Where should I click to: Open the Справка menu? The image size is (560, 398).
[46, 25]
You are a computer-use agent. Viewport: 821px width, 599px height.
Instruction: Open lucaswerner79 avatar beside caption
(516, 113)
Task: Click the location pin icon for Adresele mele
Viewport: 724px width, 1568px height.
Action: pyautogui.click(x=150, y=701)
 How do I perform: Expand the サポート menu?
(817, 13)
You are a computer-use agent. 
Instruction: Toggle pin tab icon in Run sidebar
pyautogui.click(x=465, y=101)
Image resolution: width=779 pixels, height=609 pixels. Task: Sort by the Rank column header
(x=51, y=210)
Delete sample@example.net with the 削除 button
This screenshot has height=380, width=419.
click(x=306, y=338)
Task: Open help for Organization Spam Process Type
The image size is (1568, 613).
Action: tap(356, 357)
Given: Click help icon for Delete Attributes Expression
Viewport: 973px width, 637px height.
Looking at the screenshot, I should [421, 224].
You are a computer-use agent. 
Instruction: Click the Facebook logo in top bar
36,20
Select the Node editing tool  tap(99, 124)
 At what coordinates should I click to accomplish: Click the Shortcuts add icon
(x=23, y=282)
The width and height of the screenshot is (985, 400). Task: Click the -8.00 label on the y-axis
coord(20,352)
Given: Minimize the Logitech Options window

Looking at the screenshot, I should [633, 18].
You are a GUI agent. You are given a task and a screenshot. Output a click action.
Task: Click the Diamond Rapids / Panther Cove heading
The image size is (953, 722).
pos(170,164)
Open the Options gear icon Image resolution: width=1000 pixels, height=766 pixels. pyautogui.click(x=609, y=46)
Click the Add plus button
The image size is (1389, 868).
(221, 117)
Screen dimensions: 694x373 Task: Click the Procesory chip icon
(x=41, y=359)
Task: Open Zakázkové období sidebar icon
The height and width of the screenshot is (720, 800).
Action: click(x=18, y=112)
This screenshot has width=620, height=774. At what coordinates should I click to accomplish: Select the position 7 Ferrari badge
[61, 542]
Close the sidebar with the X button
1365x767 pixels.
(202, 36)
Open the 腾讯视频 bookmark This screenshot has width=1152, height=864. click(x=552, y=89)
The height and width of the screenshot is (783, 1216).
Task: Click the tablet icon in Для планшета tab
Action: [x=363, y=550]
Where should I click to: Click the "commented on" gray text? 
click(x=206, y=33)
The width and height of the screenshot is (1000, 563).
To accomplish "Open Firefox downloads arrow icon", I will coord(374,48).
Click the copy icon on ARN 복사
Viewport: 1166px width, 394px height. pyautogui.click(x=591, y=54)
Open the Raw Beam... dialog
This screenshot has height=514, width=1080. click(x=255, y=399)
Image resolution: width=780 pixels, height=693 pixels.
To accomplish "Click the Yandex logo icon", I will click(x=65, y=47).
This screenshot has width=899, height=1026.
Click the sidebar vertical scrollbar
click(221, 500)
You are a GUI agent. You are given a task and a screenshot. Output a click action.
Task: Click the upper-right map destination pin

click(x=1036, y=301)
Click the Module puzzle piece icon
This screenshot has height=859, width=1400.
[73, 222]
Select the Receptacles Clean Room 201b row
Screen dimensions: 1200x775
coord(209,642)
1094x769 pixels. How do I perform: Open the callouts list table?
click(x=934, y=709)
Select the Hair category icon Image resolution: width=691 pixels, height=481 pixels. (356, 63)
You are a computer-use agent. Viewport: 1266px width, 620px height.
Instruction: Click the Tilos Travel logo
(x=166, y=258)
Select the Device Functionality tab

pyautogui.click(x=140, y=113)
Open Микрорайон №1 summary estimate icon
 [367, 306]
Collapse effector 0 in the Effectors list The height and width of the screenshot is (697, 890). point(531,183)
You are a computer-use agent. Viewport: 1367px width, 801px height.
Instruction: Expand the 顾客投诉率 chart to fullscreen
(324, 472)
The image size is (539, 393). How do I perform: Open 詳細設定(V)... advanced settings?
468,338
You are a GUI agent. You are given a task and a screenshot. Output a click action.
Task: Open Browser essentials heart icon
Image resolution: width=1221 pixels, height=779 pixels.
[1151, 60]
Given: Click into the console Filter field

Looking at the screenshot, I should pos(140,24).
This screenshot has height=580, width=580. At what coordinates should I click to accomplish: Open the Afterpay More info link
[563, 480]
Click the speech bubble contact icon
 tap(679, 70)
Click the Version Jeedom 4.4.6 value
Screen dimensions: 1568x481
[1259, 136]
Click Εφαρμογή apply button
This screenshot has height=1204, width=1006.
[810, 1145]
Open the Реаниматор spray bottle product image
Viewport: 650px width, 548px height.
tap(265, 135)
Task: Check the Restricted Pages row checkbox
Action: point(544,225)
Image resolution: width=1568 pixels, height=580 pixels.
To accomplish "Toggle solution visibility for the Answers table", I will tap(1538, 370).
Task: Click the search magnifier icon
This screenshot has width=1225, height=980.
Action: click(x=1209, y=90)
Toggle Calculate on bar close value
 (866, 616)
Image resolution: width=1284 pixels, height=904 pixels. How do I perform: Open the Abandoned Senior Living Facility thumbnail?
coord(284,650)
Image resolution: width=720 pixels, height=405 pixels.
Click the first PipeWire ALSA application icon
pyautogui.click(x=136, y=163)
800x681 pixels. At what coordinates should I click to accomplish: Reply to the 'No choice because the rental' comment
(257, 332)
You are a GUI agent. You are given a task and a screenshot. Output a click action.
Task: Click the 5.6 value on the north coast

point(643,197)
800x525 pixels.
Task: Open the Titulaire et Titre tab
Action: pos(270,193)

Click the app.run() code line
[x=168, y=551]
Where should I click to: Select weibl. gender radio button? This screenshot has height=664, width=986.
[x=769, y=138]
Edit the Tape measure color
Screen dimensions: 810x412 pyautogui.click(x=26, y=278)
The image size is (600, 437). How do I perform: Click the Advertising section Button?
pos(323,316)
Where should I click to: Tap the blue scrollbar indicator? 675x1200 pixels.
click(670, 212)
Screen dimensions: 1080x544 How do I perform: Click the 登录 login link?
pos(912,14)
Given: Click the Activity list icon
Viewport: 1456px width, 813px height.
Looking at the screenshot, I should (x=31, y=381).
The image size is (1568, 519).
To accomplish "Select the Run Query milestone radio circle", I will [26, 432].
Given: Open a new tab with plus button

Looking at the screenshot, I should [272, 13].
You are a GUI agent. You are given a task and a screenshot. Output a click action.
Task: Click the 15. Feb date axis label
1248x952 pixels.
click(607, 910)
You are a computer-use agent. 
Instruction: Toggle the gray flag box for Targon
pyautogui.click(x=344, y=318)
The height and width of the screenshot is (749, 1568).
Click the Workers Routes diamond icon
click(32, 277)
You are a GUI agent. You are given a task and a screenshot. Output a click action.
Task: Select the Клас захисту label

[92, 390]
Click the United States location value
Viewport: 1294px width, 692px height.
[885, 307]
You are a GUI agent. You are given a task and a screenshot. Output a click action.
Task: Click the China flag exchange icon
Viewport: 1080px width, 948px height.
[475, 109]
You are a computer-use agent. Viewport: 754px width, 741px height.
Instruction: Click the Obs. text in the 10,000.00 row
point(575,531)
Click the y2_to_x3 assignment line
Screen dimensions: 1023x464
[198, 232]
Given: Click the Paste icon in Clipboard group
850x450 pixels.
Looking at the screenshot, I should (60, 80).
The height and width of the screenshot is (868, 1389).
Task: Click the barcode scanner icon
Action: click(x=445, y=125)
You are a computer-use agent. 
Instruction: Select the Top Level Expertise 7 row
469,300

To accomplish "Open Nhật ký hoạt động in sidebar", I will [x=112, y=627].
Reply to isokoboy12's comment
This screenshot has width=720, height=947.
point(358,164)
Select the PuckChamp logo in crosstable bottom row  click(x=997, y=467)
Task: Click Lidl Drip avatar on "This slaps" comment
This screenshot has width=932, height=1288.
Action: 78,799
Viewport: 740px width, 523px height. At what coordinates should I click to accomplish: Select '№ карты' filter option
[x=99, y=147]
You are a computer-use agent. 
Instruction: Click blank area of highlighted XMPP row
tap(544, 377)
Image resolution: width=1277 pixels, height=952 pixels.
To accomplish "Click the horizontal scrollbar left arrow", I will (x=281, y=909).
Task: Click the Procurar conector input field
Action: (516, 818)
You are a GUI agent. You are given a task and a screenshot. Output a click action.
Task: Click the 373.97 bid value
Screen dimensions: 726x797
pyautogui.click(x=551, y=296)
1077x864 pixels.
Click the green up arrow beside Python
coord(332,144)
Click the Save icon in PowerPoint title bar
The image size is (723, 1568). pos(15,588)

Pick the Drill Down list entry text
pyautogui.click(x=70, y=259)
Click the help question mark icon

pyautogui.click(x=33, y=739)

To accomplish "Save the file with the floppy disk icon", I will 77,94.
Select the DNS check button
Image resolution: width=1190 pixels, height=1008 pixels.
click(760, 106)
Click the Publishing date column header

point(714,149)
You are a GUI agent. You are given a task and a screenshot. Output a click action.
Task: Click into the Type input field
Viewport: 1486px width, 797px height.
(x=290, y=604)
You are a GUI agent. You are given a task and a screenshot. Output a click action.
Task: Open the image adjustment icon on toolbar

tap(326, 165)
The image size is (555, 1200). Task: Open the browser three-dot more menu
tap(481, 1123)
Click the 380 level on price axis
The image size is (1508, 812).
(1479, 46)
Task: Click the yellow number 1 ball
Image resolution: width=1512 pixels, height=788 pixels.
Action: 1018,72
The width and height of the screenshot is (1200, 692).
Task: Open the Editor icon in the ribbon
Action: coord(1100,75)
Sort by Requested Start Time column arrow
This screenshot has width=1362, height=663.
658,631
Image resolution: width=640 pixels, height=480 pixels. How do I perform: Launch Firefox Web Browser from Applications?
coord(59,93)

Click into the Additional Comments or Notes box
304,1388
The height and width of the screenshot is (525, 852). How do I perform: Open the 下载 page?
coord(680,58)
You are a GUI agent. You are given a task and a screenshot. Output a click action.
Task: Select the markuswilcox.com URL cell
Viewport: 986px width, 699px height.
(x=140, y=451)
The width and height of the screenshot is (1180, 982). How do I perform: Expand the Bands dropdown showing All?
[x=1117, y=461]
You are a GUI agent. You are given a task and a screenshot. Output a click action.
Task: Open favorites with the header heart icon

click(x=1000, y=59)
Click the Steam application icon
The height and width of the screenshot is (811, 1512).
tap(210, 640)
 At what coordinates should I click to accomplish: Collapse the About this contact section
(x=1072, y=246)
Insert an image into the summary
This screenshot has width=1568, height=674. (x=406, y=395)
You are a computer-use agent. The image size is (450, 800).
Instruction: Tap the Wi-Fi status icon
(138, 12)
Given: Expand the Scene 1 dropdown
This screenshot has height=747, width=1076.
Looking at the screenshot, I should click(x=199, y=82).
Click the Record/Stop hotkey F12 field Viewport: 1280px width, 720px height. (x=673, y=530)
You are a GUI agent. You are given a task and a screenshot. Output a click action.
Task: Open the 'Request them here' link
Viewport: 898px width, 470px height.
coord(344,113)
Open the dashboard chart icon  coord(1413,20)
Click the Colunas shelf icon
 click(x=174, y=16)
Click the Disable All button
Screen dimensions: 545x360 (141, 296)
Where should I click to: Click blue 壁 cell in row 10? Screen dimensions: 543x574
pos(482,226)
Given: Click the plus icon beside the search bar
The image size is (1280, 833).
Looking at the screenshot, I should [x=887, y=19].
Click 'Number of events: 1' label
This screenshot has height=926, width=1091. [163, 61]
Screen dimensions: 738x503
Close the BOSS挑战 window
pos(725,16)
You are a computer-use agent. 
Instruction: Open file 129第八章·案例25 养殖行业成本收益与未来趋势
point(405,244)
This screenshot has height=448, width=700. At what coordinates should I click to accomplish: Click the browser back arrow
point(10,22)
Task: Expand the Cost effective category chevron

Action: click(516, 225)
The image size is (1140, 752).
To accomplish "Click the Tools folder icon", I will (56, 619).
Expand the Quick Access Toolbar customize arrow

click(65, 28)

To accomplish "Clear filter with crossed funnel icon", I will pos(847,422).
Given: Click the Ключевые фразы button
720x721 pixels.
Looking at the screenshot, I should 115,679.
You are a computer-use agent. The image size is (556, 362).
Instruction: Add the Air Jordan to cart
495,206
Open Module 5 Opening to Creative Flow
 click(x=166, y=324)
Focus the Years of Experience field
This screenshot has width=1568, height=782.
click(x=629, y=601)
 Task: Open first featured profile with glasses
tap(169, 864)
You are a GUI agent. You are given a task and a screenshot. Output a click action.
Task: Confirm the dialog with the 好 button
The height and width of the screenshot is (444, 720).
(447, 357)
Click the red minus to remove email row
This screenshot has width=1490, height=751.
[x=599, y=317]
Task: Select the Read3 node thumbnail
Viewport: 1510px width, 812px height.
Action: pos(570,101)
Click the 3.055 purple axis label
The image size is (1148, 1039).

Work item: Please copy the lines in the records above between the one holding "Given: Click into the console Filter field" and the one holding "Click the Version Jeedom 4.4.6 value", inclusive, exactly and with no other line.

Result of this exercise:
Given: Click into the console Filter field

Looking at the screenshot, I should pos(140,24).
This screenshot has height=580, width=580. At what coordinates should I click to accomplish: Open the Afterpay More info link
[563, 480]
Click the speech bubble contact icon
 tap(679, 70)
Click the Version Jeedom 4.4.6 value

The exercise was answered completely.